Une telle décision d'entrave des pratiques enseignantes, en dépit de leur propre expérience, et de l'opinion unanime de tous les chercheurs par un Ministre qui ne tient pas aucun compte de ce qu'il entend, est une première ; c'est un peu comme un Ministre de la Santé qui vous ferait une ordonnance, sans être ni médecin ni vous avoir jamais vu. C'est un véritable diktat contre la liberté pédagogique qui, seule,peut faire la différence entre le travail d'un enseignant et d'un assembleur de machines. Les effets de cette circulaire sont loin d'être mesurés ; c'est fondamentalement les enseignants qui sont visés, explicitement

désavoués, livrés aux doutes et aux interrogations de parents. On voudrait empoisonner les relations entre parents et école, on ne s'y prendrait pas autrement.

 

Ramener ainsi et de façon infantilisante les enseignants au rang d'exécutants, c'est déqualifier en même temps le professionnel et l'élève, en faisant du premier un robot et du second un réceptacle vide, juste capable de se soumettre et de répéter. Plus l'ambition éducative dans sa richesse et sa diversité décline à l'école, plus la nécessité de contrôler et de dresser augmente.
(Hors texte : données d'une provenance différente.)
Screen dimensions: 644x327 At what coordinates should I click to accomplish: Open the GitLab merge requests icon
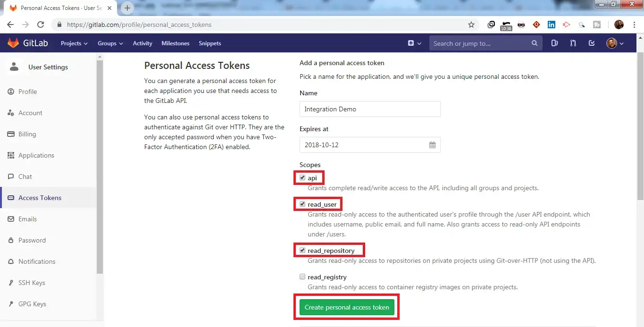(573, 43)
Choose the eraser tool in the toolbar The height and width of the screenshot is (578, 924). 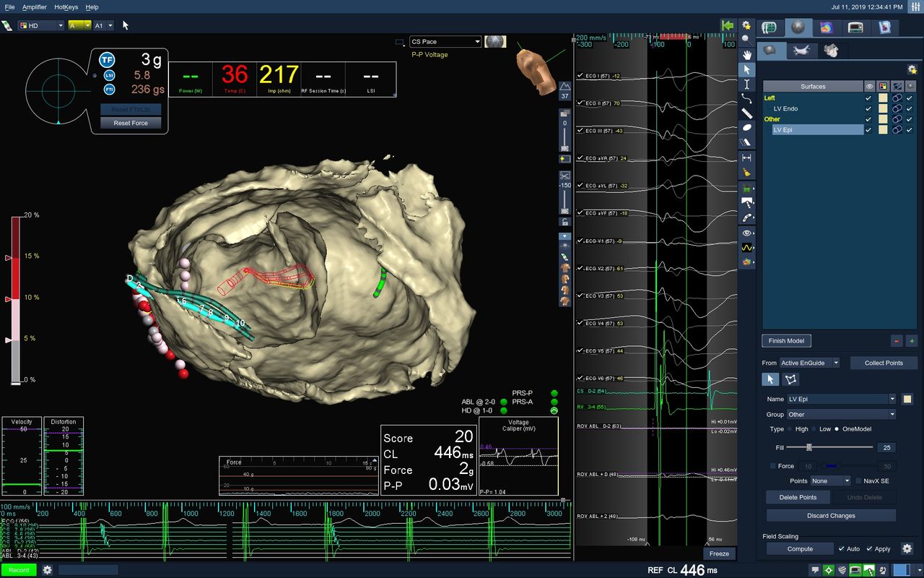(x=748, y=143)
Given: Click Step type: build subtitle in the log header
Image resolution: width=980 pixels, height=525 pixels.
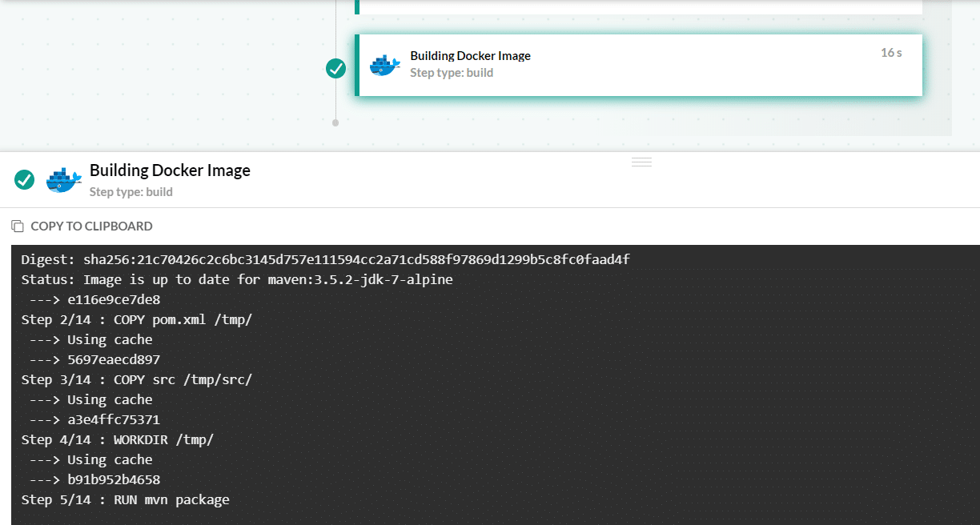Looking at the screenshot, I should 131,192.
De

fait, on voit bien la concordance des mesures destinées à réduire les objectif éducatifs, à multiplier les évaluations entre les classes, les épreuves de passage, la sélection, les orientations précoces, avec la volonté de contrôler toujours davantage les enfants et les jeunes par la pénalisation de leur famille, le développement des moyens de contrôle et de vidéo surveillance, le recours continuel à la sanction et l'annonce de la volonté de dépister dès la maternelle les éventuels réfractaires.

 

Le projet d'une école ambitieuse qui soit l'école de tous et où tous les enfants auraient accès ensemble aux savoirs les plus experts paraît aujourd'hui s'éloigner de plus en plus. Et de fait, on voit maintenant s'officialiser sur le terrain l'étrange logique d'une école à deux vitesses : aux enfants issus de milieux défavorisés, il ne restera que les savoirs de base, la police de leur comportement ; à tous les autres et à tous ceux qui pourront échapper à leur secteur, s'ouvre la voie des « compléments d'école » : officines de cours particuliers, apprentissage par Internet, séjour linguistiques, mini-schools, cours de théâtre privés, etc.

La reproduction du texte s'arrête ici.